# [Exercises to complete]
1: In the forum thread about Street View below, why could the poster HoopyFrood not see the sister at work in the hairdresser shop? Answer in one to three sentences.
2: Continue the forum thread about Street View below, starting from the point where it stops.

# [Quoted text]
::::

I saw yesterday that the camera car had pictured a police car following it down a bus lane, tut tut.


----------



## Harpo (May 5, 2022)




----------



## HareBrain (May 5, 2022)

My mum's car is still parked outside her house on Street View, even though she died in 2016. I find it quite comforting to visit occasionally and I'll miss it when it's updated.


----------



## HoopyFrood (May 5, 2022)

My mum is on it, mowing the lawn (which shows how old it is, there's no lawn there now). 

My cat was on it for a while, sitting in the upstairs window of my house. 



Dave said:


> On the radio, I heard someone who was comforted by seeing their dead grandmother at the window of their old house.



I did just the other day go searching for my sister's hairdresser shop that she ran, hoping she might have been caught on there so I could see her doing her thing at work, but it's too far away from the road unfortunately.


----------



## Elckerlyc (May 5, 2022)

::::

# [Dataset excerpt]
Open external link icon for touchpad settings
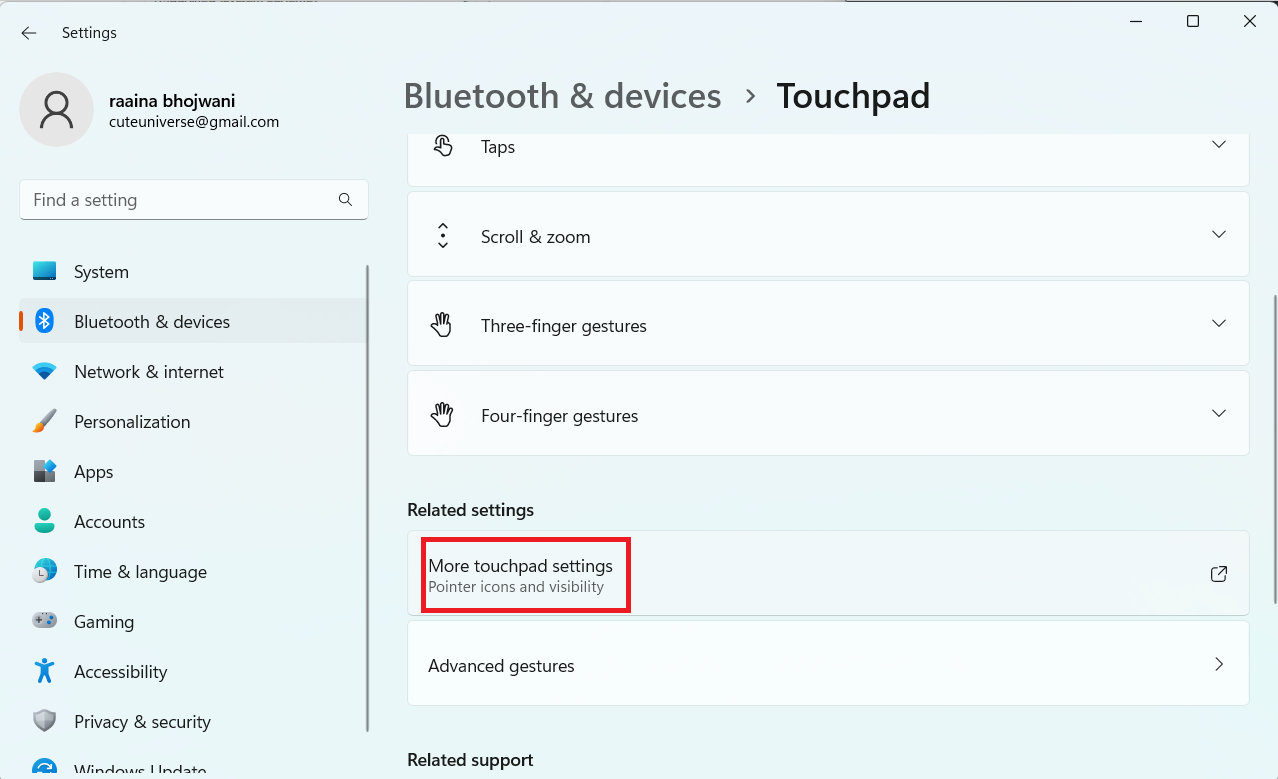This screenshot has width=1278, height=779. (x=1218, y=574)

::::

# [Answers to each task]
1: The shop the sister ran is too far away from the road, so the Street View imagery did not capture her at work there.

2:
How often are these views updated? The current one of my house is dated March 2021. And I can confirm this, because it shows my new car (well, new to me) and also the bench in my front garden which I thrashed last year April or May because it threatened to collapse under its own rotten weight. 
But only weeks ago I saw that car driving down the street again. It might have caught me staring at it from the kitchen window. It's not online yet.


----------



## Danny McG (May 5, 2022)

It still shows a view of my house from 2010


----------



## Brian G Turner (May 6, 2022)

Ours house shot updated last year by the looks. A little sad at that, as the previous one showed me in the front garden, sat by the pond, when I was still healthy. Now the garden looks empty.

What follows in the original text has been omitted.